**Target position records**
.....
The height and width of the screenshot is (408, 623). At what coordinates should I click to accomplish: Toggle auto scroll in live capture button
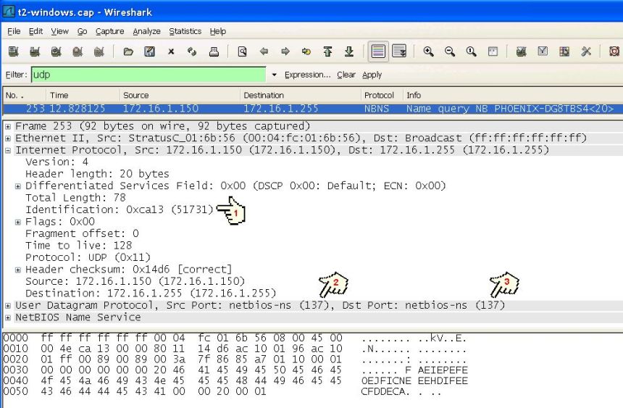pos(399,51)
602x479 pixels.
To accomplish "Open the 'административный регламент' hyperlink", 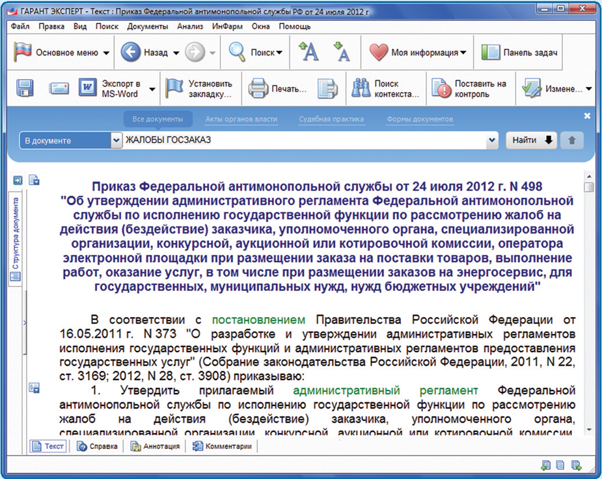I will click(385, 390).
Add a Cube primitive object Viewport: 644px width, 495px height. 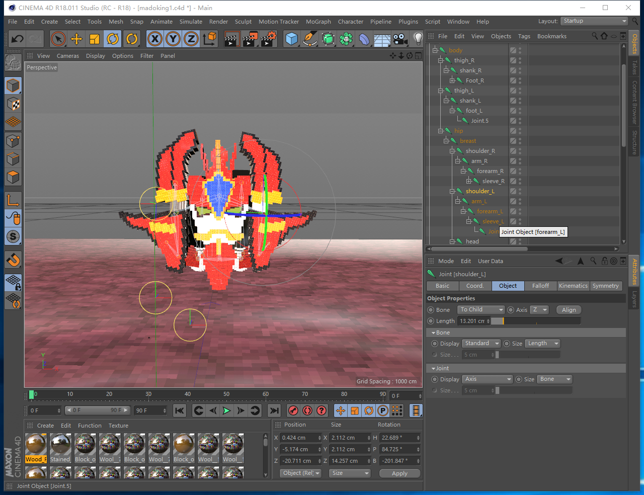click(291, 39)
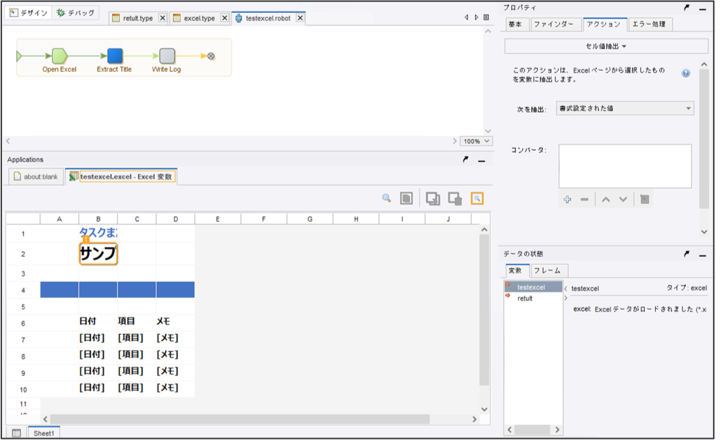Switch to the エラー処理 tab
Viewport: 720px width, 445px height.
pos(650,24)
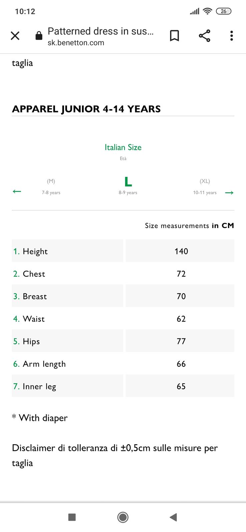Tap the Apparel Junior 4-14 Years heading
Screen dimensions: 246x532
coord(86,109)
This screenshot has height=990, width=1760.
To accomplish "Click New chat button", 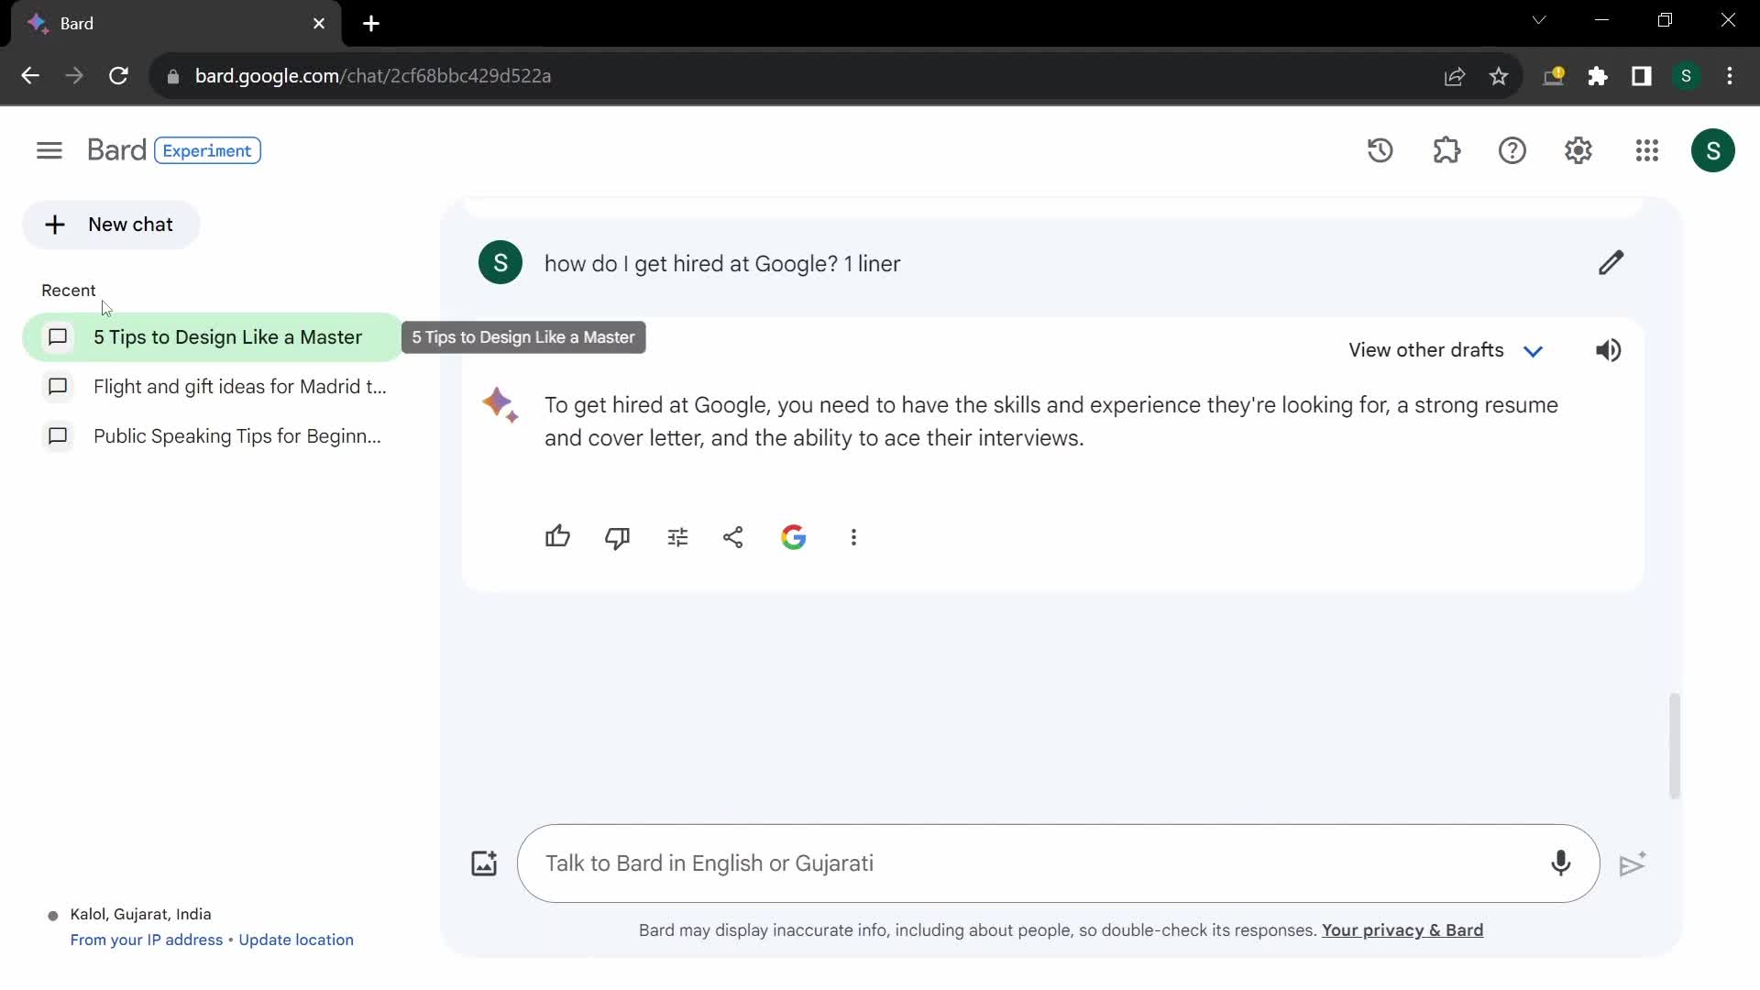I will (x=113, y=224).
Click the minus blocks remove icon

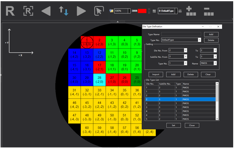pos(209,11)
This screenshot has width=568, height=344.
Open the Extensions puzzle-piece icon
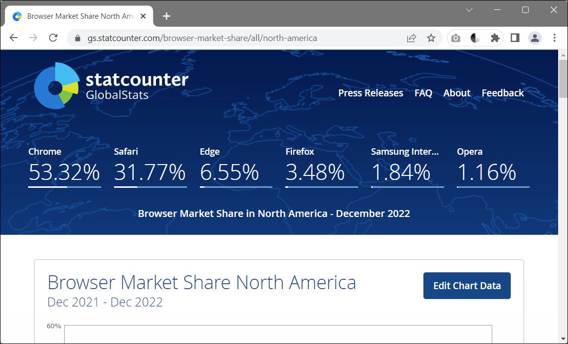coord(494,38)
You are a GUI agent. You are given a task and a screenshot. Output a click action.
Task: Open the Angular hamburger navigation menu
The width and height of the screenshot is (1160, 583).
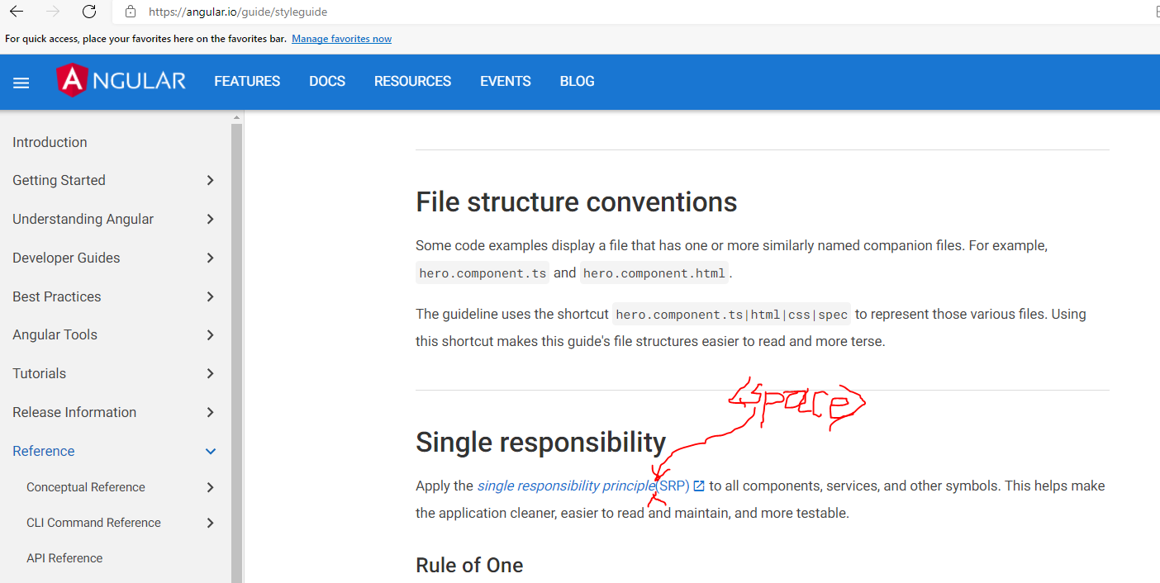click(21, 82)
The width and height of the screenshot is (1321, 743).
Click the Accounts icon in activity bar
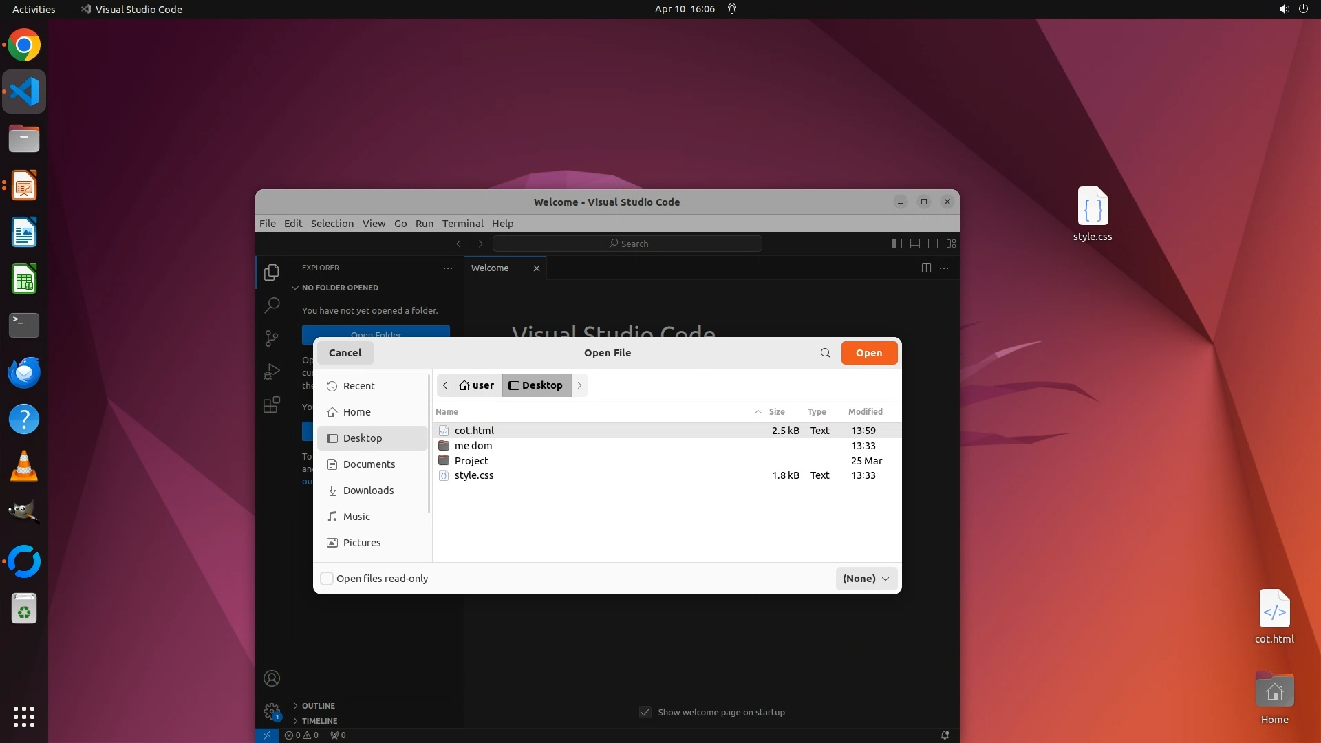[272, 678]
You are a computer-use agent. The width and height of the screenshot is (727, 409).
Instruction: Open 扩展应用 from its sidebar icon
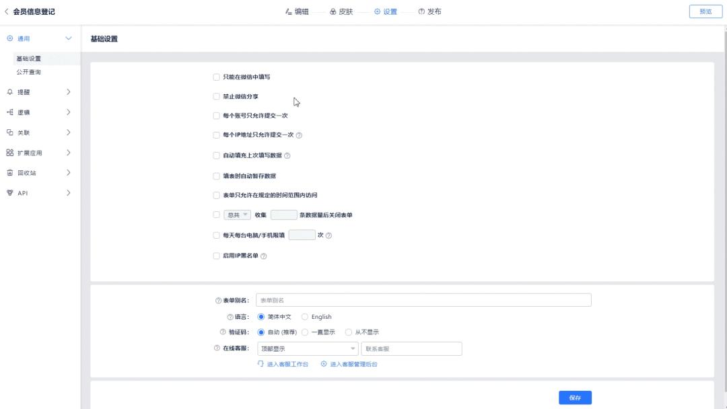[9, 153]
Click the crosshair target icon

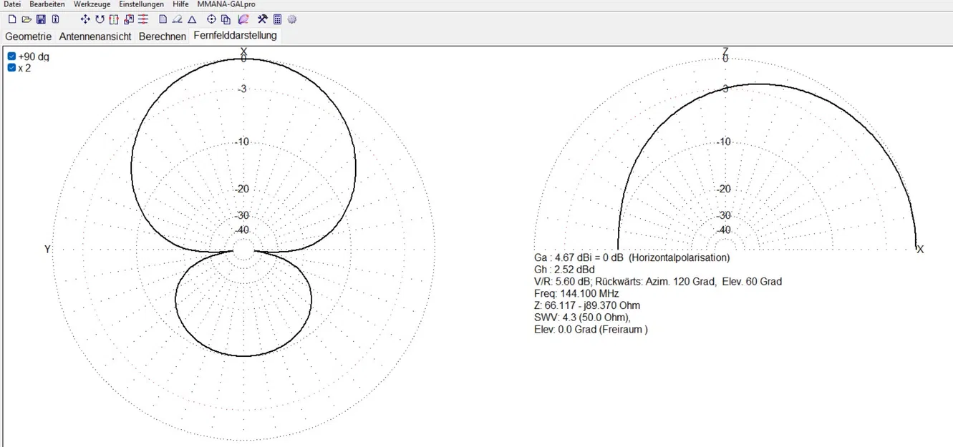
.....
**What is needed**
Repeat the lines of the listing from the line containing "Click the minus blocks remove icon" up to and including the line containing "click(21, 82)". Leave the pictures out of your answer.

**The result**
Click the minus blocks remove icon

pos(209,11)
This screenshot has width=568, height=344.
Open the Extensions puzzle-piece icon
coord(494,38)
You are a GUI agent. You are given a task and a screenshot. Output a click action.
Task: Open the Angular hamburger navigation menu
The width and height of the screenshot is (1160, 583).
click(21, 82)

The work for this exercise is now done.